Previsibles elogios y críticas a Sapag

Diputados oficialistas y de la oposición dieron su opinión sobre el contenido del discurso pronunciado por el gobernador Jorge Sapag, este sábado, en la Legislatura neuquina:

Jesús Escobar (Libres del Sur): El Gobernador tuvo una buena y una mala. La buena fue que nos dio la razón en presentar la ley para el uso del agua en la extracción de recursos no convencionales. La mala, que no propuso la creación del Ministerio de Medio ambiente tal cual venimos sosteniendo hace tiempo, para modernizar al Estado neuquino y dar jerarquía al Ministerio en materia de preservación.

Beatriz Kreitman (Coalición Cívica-ARI): Hizo un discurso como si éste fuese su inicio de su mandato, pero él representa a un partido que gobierna esta provincia desde hace más de 50 años, y además es su segunda gestión. Su discurso fue repetitivo, con muchas expresiones de buenos deseos, con conceptos principistas que pueden ser compartidos, pero que no se practican.

Luis Sapag (MPN) : Fue el mejor discurso que ha dado en el último tiempo el Gobernador, ya que analizó en primer término la coyuntura actual dando respuestas a cada problemática, y por otra parte se explayó proyectando a futuro.

José Russo (MPN): El Gobernador dio cuentas de que piensa en la gente, comenzó y finalizó el discurso hablando de personas con ejemplos cotidianos de habitantes de esta provincia. Le habló a los neuquinos, no solo a los funcionarios, a todos los que construyen la provincia día a día.

Raúl Podestá (Frente Grande-Nuevo Encuentro): Sapag enumeró una mayoría de obras nacionales, queda claro y evidente el acompañamiento que el gobierno nacional hace a la gestión de Sapag en Neuquén. Pero el discurso inaugural debería darnos una idea global del rumbo de la provincia. Esta provincia va a tener un impacto muy fuerte de la inversión hidrocarburífera, con recursos contingentes, no permanentes, y deberíamos (haber tenido) en el discurso un plan integral.

Angélica Laguna (Frente de Izquierda y los Trabajadores): Sapag se olvidó de los grandes problemas del pueblo de la provincia.

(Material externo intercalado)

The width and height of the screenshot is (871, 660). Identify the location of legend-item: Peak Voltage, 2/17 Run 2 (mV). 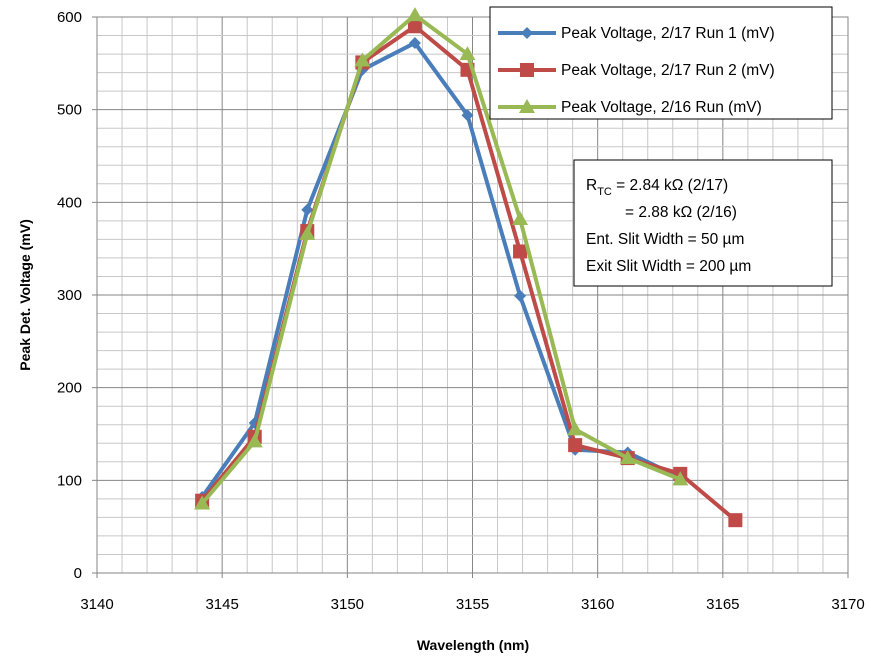
(636, 70).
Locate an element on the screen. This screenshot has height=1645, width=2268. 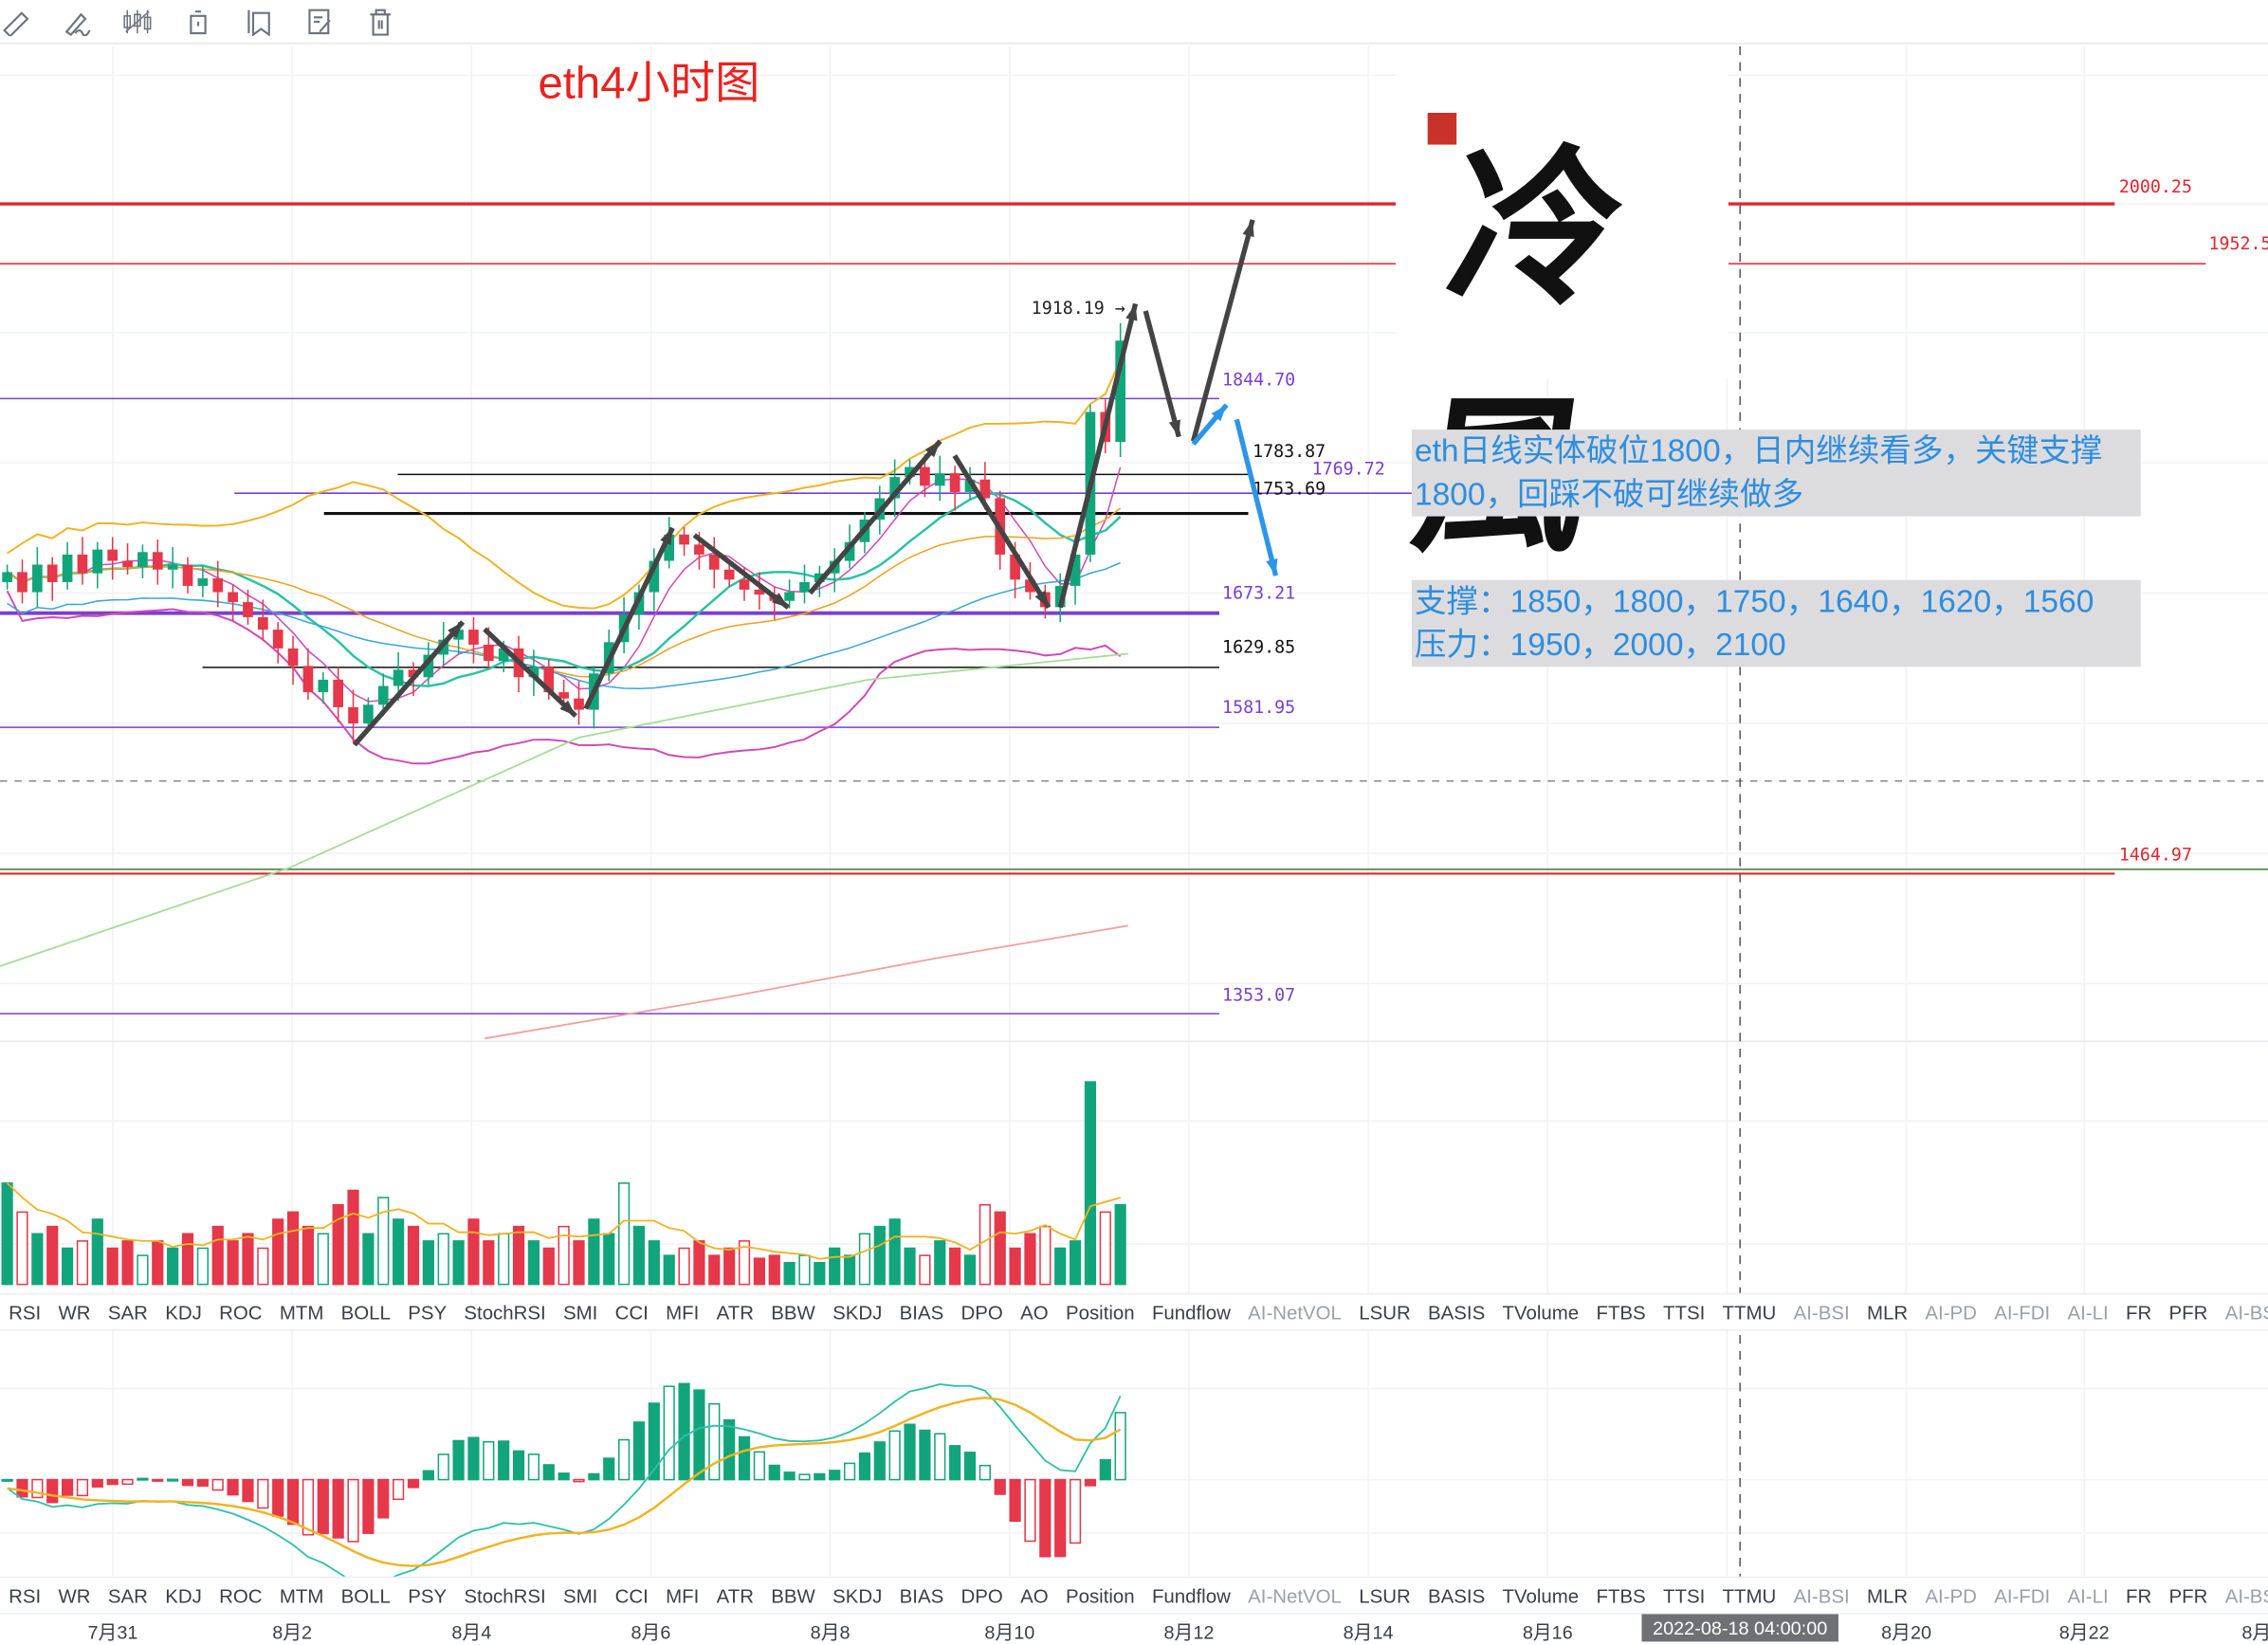
candles-icon is located at coordinates (138, 22).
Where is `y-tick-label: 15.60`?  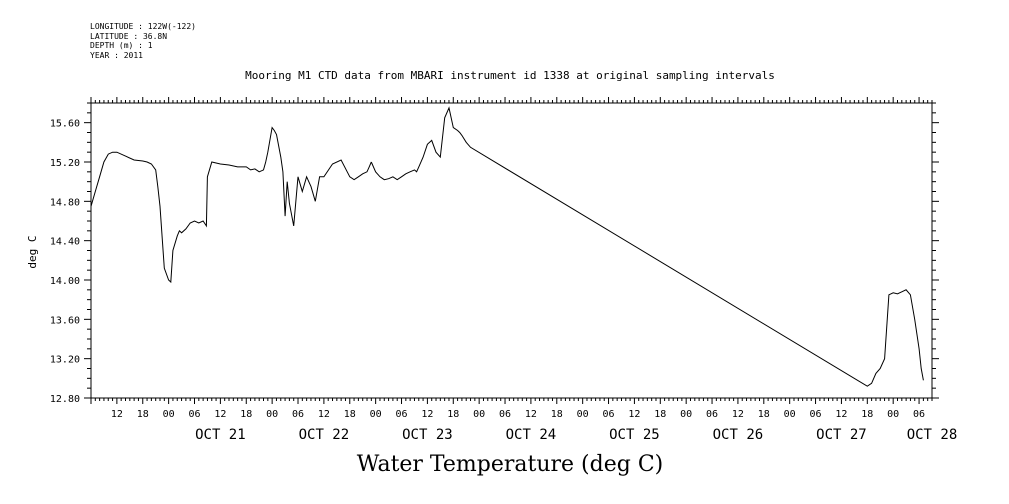
y-tick-label: 15.60 is located at coordinates (65, 124).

Desde el comienzo del discurso describió una realidad surrealista, por ejemplo habló de viviendas y no dijo que 40.000 familias no tienen casa, habló del obrero de la construcción que camina hacia su trabajo y no dijo que su salario es de hambre y se accidentan diariamente porque no hay controles de las condiciones laborales, habló del médico del hospital y no dijo que los hospitales están vaciados, habló de la mujer que compra útiles para su hijo y no dijo que la tercera parte de las familias no pueden comprar los útiles para el comienzo escolar.